- Location in Levy County and the state of Florida
- Coordinates: 29°22′35″N 82°24′42″W﻿ / ﻿29.37639°N 82.41167°W
- Country: United States
- State: Florida
- County: Levy

Area
- • Total: 3.01 sq mi (7.79 km^{2})
- • Land: 3.01 sq mi (7.79 km^{2})
- • Water: 0 sq mi (0.00 km^{2})
- Elevation: 79 ft (24 m)

Population (2020)
- • Total: 780
- • Density: 259.2/sq mi (100.08/km^{2})
- Time zone: UTC-5 (Eastern (EST))
- • Summer (DST): UTC-4 (EDT)
- ZIP code: 32696
- Area code: 352
- FIPS code: 12-19575
- GNIS feature ID: 2402437

= East Williston, Florida =

East Williston is a census-designated place (CDP) in Levy County, Florida, United States. The population was 780 at the 2020 census, up from 694 at the 2010 census. It is part of the Gainesville, Florida Metropolitan Statistical Area.

==Geography==

According to the United States Census Bureau, the CDP has a total area of 7.8 km2, all land.

==Demographics==

Historical population
| Census | Pop. | Note | %± |
| 2000 | 966 |  | — |
| 2010 | 694 |  | −28.2% |
| 2020 | 780 |  | 12.4% |
U.S. Decennial Census

===2020 census===

East Williston CDP, Florida – Racial and ethnic composition Note: the US Census treats Hispanic/Latino as an ethnic category. This table excludes Latinos from the racial categories and assigns them to a separate category. Hispanics/Latinos may be of any race.
| Race / Ethnicity (NH = Non-Hispanic) | Pop 2000 | Pop 2010 | Pop 2020 | % 2000 | % 2010 | % 2020 |
|---|---|---|---|---|---|---|
| White alone (NH) | 114 | 102 | 177 | 11.80% | 14.70% | 22.69% |
| Black or African American alone (NH) | 805 | 554 | 557 | 83.33% | 79.83% | 71.41% |
| Native American or Alaska Native alone (NH) | 1 | 0 | 0 | 0.10% | 0.00% | 0.00% |
| Asian alone (NH) | 0 | 0 | 0 | 0.00% | 0.00% | 0.00% |
| Native Hawaiian or Pacific Islander alone (NH) | 0 | 0 | 0 | 0.00% | 0.00% | 0.00% |
| Other race (NH) | 0 | 0 | 3 | 0.00% | 0.00% | 0.38% |
| Mixed race or Multiracial (NH) | 23 | 6 | 9 | 2.38% | 0.86% | 1.15% |
| Hispanic or Latino (any race) | 23 | 32 | 34 | 2.38% | 4.61% | 4.36% |
| Total | 966 | 694 | 780 | 100.00% | 100.00% | 100.00% |

As of the census of 2000, there were 966 people, 344 households, and 245 families residing in the CDP. The population density was 310.6 PD/sqmi. There were 381 housing units at an average density of 122.5 /sqmi. The racial makeup of the CDP was 12.42% White, 83.75% African American, 0.21% Native American, 1.14% from other races, and 2.48% from two or more races. Hispanic or Latino of any race were 2.38% of the population.

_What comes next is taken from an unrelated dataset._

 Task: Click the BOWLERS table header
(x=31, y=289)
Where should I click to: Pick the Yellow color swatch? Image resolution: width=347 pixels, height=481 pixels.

There were 344 households, out of which 35.5% had children under the age of 18 living with them, 29.1% were married couples living together, 36.3% had a female householder with no husband present, and 28.5% were non-families. 23.5% of all households were made up of individuals, and 8.7% had someone living alone who was 65 years of age or older. The average household size was 2.81 and the average family size was 3.32.

In the CDP, the population was spread out, with 31.2% under the age of 18, 12.1% from 18 to 24, 27.6% from 25 to 44, 17.6% from 45 to 64, and 11.5% who were 65 years of age or older. The median age was 31 years. For every 100 females, there were 75.6 males. For every 100 females age 18 and over, there were 75.5 males.

The median income for a household in the CDP was $23,882, and the median income for a family was $28,152. Males had a median income of $26,589 versus $17,981 for females. The per capita income for the CDP was $14,085. About 29.4% of families and 28.7% of the population were below the poverty line, including 41.7% of those under age 18 and 35.1% of those age 65 or over.